Das heißt, bei einer Krankheit werden Stoffe in möglichst niedriger Dosis und in besonders zubereiteter, potenzierter Form verabreicht, die bei einem Gesunden in hoher Dosierung die gleichen Beschwerden auslösen würden.
Zum Beispiel kommt bei einem Bienenstich, der stark anschwillt und einen stechenden Schmerz erzeugt, homöopathisch aufbereitete Honigbiene (Apis mellifica) zum Einsatz.
Durch die Potenzierung, bei der die Ausgangssubstanz schrittweise mit Wasser oder Alkohol verschüttelt bzw. mit Milchzucker verrieben wird, verschwindet die Vorstellung einer materiellen Wirkung der Arznei. Es geht vielmehr um eine energetische Wirkung, die im Organismus einen Reiz ausübt, um die körpereigenen Selbstheilungskräfte zu aktivieren.

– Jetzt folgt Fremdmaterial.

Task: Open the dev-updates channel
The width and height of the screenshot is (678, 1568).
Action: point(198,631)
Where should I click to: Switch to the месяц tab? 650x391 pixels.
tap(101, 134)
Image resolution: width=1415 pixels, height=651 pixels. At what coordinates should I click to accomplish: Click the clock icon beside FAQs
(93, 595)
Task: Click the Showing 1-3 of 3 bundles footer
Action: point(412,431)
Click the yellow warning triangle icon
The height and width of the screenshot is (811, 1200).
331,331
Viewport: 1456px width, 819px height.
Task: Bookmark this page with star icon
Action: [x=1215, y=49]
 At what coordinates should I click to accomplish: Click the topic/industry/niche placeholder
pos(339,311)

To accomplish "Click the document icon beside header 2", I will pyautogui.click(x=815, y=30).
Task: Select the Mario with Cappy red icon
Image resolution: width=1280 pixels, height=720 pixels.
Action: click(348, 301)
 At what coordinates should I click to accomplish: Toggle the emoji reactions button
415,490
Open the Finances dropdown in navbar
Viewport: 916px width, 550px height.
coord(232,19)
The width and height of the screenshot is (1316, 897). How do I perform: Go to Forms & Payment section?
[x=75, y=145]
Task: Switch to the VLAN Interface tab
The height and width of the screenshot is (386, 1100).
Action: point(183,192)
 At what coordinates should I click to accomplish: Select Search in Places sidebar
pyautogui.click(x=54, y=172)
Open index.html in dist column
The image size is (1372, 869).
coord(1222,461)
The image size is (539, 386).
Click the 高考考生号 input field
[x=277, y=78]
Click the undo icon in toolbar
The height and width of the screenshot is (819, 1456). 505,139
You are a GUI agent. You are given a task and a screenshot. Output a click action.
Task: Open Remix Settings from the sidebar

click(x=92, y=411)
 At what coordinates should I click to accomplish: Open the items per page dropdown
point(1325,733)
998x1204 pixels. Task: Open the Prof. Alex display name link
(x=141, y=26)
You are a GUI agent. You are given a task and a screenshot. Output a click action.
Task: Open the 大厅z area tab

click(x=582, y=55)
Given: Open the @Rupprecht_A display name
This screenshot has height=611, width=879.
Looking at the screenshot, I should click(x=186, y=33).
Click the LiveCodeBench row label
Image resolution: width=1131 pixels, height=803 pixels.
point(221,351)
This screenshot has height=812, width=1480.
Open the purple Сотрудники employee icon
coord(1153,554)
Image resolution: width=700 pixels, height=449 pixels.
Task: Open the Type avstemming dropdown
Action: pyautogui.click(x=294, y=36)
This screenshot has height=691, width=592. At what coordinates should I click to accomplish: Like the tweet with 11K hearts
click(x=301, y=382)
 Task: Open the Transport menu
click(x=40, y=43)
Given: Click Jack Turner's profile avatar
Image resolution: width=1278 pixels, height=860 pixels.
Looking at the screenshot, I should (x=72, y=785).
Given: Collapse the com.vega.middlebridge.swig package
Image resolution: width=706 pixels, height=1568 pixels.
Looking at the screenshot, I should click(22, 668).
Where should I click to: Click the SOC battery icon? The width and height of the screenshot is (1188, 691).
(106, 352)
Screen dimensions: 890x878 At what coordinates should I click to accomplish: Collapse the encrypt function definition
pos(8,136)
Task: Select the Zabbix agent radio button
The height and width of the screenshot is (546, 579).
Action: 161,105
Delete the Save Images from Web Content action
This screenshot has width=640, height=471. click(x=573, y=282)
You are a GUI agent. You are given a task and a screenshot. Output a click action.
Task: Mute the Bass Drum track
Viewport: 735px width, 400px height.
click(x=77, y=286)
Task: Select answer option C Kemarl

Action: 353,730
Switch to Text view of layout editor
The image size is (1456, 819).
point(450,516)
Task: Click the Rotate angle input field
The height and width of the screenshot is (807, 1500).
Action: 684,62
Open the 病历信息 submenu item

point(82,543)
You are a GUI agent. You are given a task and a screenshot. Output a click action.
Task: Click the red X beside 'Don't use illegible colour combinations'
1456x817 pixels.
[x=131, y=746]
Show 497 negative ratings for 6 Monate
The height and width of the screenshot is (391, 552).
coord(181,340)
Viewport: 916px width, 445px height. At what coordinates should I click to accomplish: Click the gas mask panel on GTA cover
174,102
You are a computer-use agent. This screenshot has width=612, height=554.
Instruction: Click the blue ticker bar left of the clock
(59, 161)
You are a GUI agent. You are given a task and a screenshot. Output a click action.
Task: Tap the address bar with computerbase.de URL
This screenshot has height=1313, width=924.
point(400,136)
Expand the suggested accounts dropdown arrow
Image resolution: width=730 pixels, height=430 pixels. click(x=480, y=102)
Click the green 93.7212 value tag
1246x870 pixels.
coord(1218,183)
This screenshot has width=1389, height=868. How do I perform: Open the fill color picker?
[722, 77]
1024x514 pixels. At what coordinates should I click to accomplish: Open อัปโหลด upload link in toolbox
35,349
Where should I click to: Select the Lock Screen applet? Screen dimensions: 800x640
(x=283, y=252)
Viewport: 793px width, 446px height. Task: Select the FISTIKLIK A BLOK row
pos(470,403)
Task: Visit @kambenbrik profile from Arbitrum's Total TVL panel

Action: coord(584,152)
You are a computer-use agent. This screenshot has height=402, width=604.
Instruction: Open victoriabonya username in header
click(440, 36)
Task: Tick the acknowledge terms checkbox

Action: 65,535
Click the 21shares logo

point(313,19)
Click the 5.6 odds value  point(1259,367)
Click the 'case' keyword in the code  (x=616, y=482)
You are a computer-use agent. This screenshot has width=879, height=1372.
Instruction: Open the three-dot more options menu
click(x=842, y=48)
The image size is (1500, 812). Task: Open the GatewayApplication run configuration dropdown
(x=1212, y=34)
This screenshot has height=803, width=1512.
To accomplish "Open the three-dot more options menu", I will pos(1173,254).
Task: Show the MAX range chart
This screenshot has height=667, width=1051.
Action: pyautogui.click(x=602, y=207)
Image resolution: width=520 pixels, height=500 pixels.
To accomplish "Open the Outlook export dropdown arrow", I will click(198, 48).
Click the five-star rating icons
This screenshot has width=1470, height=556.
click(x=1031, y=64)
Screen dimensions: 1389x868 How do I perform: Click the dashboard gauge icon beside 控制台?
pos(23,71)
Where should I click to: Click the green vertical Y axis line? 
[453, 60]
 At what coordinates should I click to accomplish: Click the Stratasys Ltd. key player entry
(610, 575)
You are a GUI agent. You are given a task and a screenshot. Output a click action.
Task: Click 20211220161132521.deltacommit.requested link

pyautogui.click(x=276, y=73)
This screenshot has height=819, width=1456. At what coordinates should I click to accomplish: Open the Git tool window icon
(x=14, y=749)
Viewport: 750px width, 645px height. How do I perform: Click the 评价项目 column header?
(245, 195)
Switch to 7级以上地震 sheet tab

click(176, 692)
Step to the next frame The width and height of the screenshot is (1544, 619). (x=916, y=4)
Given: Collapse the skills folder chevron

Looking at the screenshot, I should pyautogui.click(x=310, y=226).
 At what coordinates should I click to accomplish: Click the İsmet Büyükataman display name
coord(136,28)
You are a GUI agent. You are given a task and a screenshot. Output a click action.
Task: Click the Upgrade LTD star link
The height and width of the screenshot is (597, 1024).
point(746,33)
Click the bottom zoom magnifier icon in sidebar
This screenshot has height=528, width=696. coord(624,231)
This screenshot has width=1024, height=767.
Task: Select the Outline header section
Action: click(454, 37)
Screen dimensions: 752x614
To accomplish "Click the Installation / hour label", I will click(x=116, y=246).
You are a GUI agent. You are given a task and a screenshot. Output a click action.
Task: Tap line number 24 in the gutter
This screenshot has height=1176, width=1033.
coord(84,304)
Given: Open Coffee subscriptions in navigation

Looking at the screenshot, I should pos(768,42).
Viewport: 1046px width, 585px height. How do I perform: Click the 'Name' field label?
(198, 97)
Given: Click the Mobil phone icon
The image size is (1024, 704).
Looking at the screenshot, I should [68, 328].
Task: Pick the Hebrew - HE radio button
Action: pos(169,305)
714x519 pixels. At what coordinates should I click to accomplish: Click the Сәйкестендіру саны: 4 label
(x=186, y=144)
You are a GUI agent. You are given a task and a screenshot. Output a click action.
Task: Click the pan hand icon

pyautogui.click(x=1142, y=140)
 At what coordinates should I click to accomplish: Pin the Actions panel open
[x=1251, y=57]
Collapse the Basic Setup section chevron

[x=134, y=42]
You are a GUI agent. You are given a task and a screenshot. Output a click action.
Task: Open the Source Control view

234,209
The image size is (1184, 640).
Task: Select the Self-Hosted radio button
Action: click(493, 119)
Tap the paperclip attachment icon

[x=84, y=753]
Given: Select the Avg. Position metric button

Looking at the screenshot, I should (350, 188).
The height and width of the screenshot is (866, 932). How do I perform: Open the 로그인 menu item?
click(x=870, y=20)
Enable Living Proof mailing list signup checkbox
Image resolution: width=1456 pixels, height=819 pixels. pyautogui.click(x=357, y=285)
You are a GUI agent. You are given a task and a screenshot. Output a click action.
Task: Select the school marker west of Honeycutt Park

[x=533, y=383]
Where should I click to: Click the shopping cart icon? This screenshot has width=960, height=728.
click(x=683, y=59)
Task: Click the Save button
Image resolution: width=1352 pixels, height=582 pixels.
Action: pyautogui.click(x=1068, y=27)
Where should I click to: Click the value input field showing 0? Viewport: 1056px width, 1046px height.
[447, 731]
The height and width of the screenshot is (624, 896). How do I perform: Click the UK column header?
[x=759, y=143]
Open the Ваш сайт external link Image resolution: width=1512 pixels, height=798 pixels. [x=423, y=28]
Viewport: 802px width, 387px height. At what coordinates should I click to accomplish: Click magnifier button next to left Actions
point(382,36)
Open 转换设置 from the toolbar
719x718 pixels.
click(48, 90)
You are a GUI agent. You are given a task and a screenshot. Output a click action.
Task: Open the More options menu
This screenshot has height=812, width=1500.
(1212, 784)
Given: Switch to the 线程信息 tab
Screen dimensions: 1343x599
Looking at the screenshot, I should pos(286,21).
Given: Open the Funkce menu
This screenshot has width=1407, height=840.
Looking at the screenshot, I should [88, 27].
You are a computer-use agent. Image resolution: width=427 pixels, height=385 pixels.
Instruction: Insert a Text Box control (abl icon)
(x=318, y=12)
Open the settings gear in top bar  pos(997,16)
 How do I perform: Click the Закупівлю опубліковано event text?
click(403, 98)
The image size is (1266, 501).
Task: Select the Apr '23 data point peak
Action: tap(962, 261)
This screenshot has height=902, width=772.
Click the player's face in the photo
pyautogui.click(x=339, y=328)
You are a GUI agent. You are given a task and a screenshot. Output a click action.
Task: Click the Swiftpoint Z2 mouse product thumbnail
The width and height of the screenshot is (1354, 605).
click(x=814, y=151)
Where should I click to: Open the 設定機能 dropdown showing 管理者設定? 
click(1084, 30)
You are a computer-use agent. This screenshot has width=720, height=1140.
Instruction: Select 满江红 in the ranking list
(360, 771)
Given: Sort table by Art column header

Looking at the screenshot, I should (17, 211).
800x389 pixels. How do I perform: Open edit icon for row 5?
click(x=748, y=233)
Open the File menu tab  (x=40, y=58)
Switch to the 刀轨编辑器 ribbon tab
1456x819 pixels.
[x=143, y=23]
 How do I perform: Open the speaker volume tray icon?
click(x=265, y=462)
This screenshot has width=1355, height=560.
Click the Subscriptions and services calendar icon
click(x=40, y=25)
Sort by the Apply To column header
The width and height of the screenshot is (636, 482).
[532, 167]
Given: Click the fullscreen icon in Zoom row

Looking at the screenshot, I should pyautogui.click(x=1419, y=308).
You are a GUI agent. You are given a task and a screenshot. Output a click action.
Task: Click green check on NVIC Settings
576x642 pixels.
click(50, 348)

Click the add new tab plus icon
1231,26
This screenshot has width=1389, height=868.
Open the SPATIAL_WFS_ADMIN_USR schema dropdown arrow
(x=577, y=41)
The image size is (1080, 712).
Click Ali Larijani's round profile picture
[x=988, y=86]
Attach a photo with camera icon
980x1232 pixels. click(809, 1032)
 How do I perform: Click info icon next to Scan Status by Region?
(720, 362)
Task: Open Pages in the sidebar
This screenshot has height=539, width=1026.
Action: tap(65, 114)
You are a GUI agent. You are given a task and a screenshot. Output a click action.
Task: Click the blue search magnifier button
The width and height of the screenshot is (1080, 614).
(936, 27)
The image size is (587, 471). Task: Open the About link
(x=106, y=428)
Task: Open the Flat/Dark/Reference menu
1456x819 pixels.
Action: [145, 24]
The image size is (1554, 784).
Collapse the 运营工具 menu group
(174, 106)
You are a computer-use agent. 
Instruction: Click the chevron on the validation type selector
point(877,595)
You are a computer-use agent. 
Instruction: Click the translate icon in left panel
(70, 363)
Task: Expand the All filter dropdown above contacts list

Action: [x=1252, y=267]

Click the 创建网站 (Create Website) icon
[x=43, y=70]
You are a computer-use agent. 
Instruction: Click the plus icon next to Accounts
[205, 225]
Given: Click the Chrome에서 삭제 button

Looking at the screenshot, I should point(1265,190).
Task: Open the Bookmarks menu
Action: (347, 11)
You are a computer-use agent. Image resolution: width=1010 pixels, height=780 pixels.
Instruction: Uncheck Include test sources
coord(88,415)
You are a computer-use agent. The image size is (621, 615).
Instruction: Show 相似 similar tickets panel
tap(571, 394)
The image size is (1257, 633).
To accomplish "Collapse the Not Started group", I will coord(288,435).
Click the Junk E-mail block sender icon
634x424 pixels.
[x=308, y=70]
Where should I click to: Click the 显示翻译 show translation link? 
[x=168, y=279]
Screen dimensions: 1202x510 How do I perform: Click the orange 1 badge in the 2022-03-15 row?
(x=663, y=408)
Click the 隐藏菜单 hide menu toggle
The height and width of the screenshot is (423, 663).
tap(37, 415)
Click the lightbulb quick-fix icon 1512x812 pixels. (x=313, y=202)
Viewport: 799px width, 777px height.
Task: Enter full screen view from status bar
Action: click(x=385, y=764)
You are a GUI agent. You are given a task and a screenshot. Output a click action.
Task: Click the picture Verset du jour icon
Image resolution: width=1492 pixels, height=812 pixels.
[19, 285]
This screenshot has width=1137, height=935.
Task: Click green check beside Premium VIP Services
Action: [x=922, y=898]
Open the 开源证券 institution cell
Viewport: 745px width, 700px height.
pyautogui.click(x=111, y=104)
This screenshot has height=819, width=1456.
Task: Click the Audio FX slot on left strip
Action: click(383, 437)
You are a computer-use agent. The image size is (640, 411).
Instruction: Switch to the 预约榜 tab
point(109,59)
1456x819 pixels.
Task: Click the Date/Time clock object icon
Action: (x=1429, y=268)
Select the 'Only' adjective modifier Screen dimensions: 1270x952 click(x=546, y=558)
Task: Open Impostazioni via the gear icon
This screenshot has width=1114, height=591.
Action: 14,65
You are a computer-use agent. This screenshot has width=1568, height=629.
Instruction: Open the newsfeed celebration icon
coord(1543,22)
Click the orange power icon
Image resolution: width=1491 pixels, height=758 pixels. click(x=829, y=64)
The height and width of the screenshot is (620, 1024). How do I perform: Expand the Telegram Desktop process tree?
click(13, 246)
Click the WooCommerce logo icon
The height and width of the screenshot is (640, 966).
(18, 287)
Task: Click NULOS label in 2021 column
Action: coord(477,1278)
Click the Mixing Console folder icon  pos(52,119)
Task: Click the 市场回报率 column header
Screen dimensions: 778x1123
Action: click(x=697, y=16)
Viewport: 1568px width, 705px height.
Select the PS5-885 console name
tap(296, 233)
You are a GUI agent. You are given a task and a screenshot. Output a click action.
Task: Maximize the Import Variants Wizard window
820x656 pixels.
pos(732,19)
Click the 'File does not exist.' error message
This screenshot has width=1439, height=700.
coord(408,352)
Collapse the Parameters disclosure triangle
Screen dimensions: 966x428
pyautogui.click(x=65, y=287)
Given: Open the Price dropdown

Je nach Aufbereitung der homöopathischen Ausgangsmaterialien, wie Mineralien, Metalle, Pflanzen- oder Tierbestandteile, unterscheidet man verschiedene Potenzen: tiefe (bis C/D12), mittlere (C/D12) und hohe (ab C/D 30) Potenzen.
Je stärker die Potenzierung, umso stärker die Wirkung. Dies wird durch die Einnahmehäufigkeit berücksichtigt: tiefe Potenzen werden öfter gegeben, mitunter sogar stündlich, während die Einnahme von Hochpotenzen nur einmalig erfolgt. Sobald eine Besserung der Beschwerden eintritt, wird die Häufigkeit der Gabe reduziert.
Homöopathische Mittel stehen in Form von Globuli (Rohrzuckerkügelchen), Tabletten oder Tropfen zur Verfügung.